検出された音波は、材料の硬さについての情報をエンコードし、さらにその形状もエンコードする。ノッティンガムチームは、パルスレーザと光ファイバを使って、このデュアル機能を実証した初のチームである。
イメージングデバイスのパワーは一般に、システムが見ることができる最小の物体によって計測される、つまり分解能である。2Dでは、もフォノンプローブは、:顕微鏡と同等、1µmオーダーで対象を「分解」できる。しかし3Dでは、それはナノメートルスケールでの計測ができる、つまりファイバオプティックシステムでは前例がない。
将来のアプリケーション
論文では研究チームは、その技術が従来の内視鏡で利用されているように、1本の光ファイバとイメージングバンドル(1㎜径)の10-20,000ファイバの両方と互換性があると証明している。

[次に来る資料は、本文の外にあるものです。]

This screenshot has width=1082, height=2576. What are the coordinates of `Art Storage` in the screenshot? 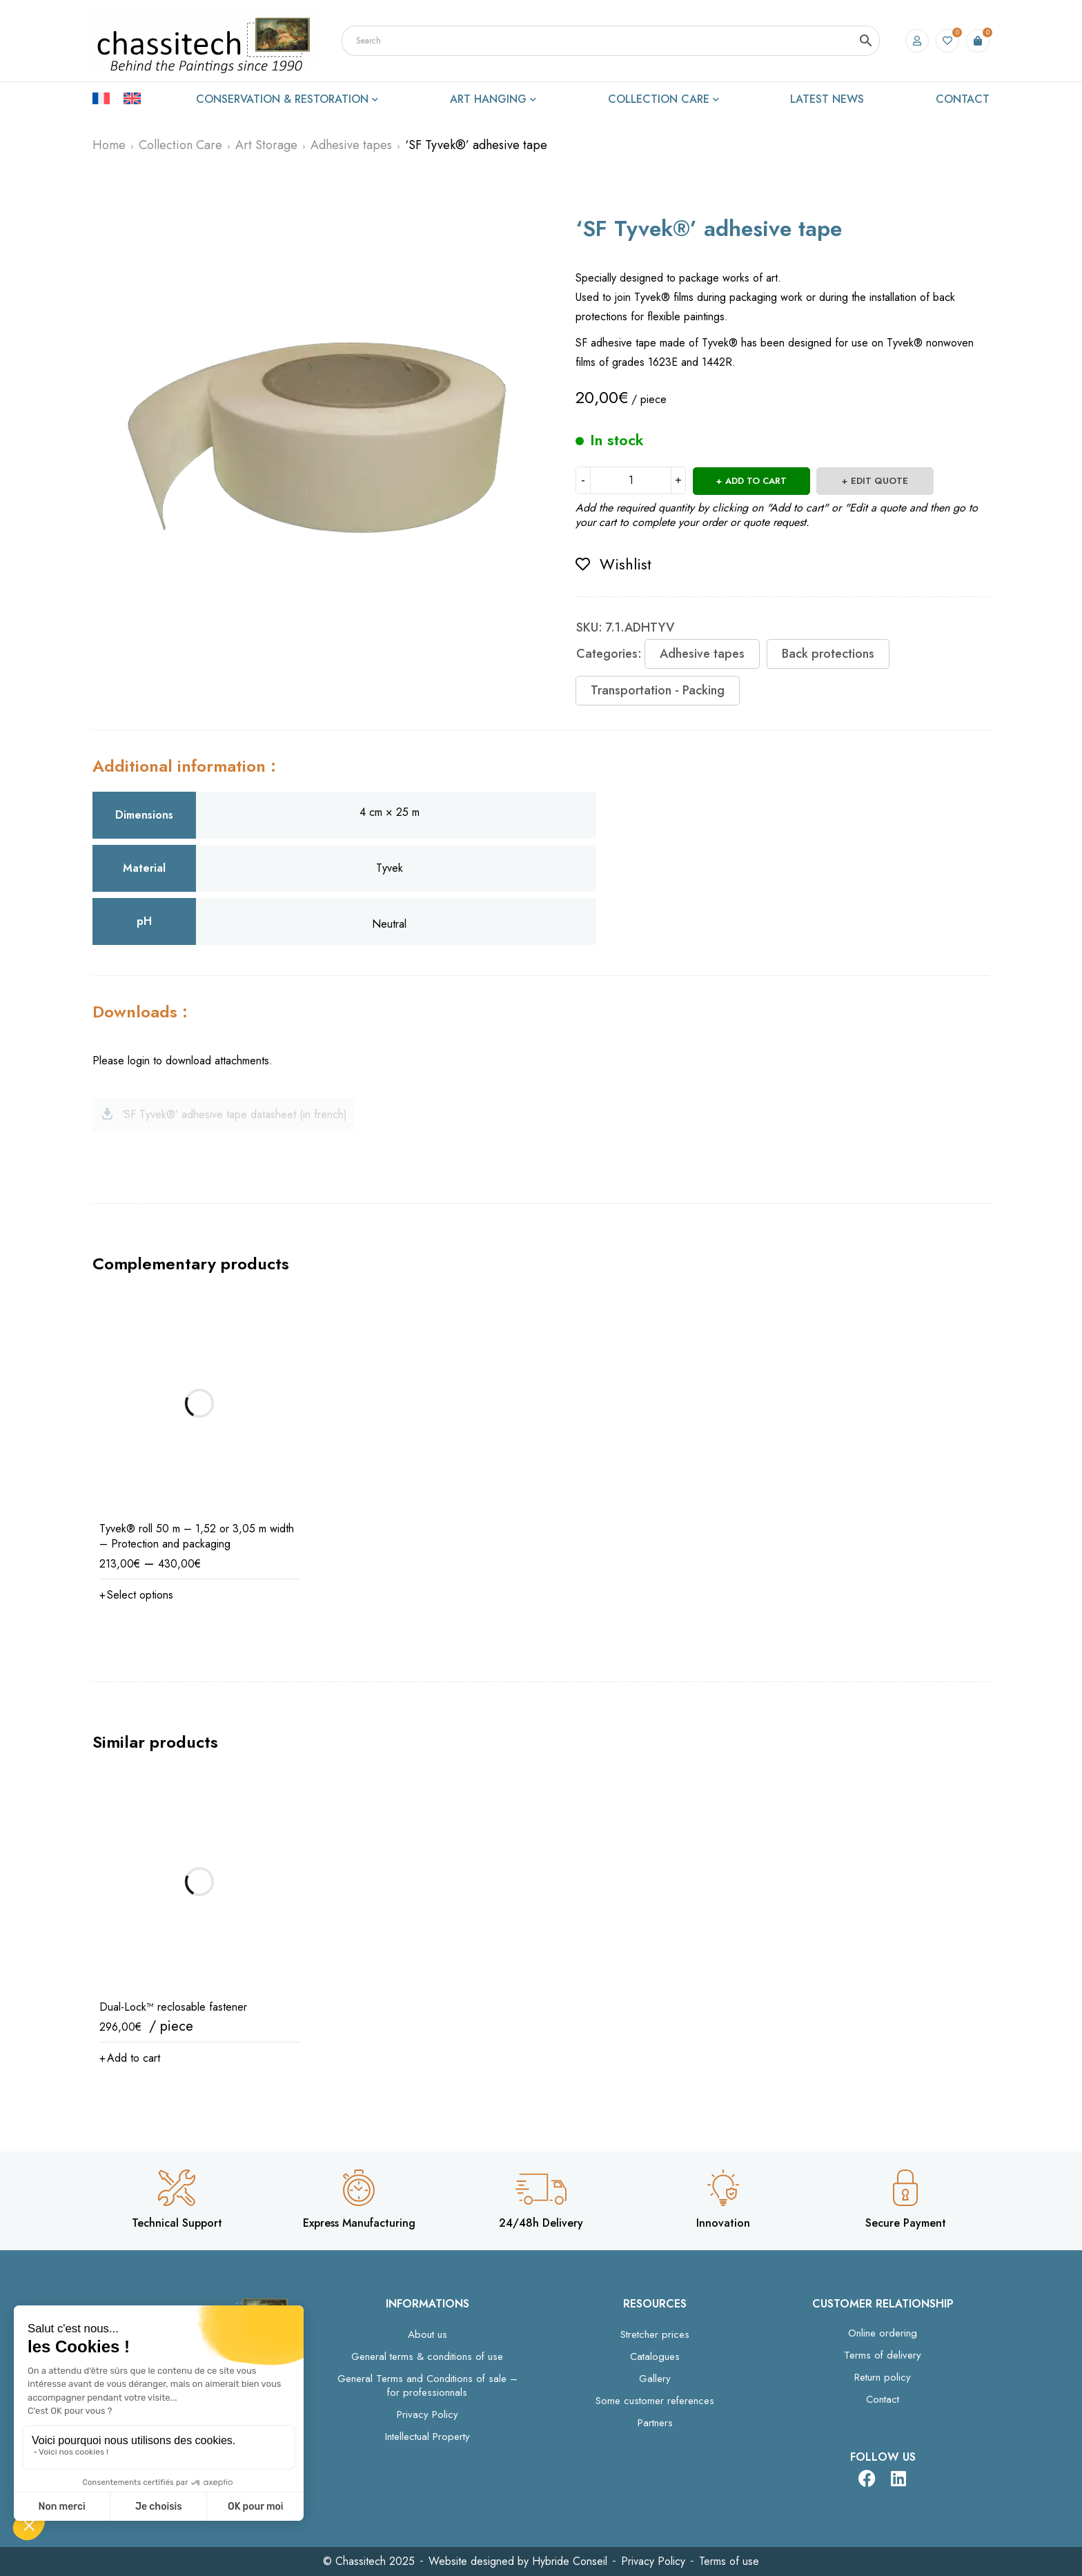 It's located at (266, 145).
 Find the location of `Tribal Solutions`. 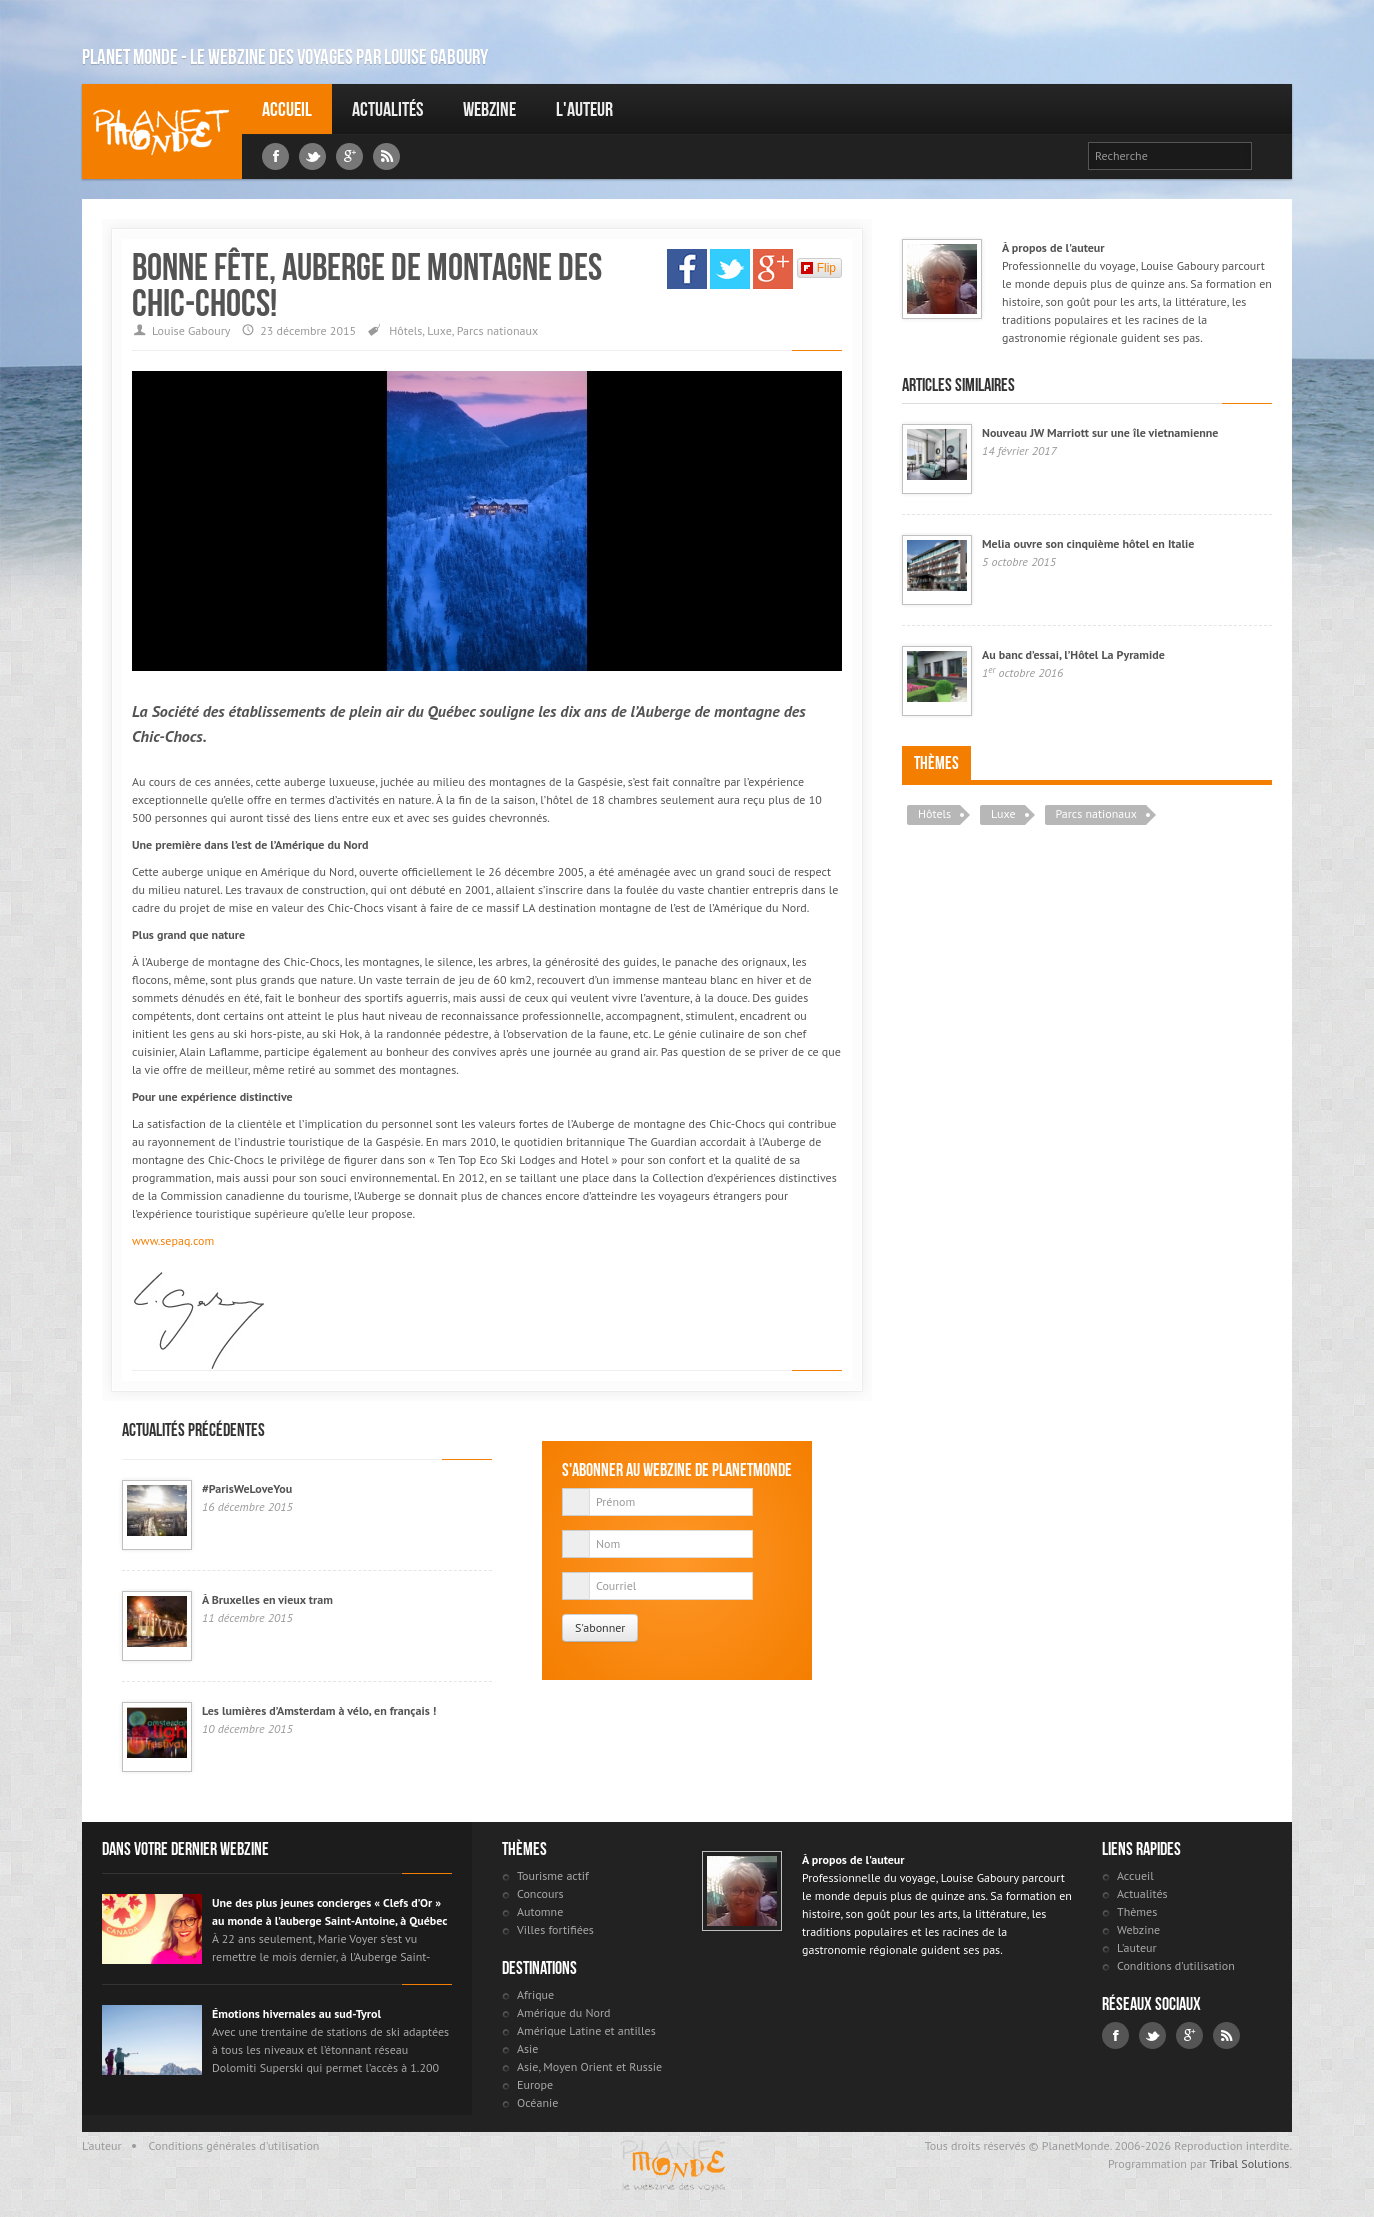

Tribal Solutions is located at coordinates (1249, 2163).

結果的に優れた空間分解能と広い視野が、サンプルの異なる点からの硬さ情報、空間情報を収集することで普通に達成でき、デバイスを動かす必要がない、つまり新しい種類のフォノン内視鏡が手の届くところにある。
臨床医療を超えて、精密製造や計量などの分野がこの高分解能ツールを表面検査、材料評価に使うことができる。既存の科学的計測器の補完または置き替え計測である。3Dバイオプリンティングや生体組織工学などの成長する技術も、プリントニードルの外径に直接それを統合することで、フォノンプローブをインライン検査ツールとして使用できる。
次にチームは、Nottingham Digestive Diseases Centre and the Institute of Biophysics, Imaging and Optical Science at the University of Nottinghamと提携して一連の生体細胞と組織のイメージングアプリケーションを開発する。目的は、今後数年で実行可能な臨床ツールを実現すること。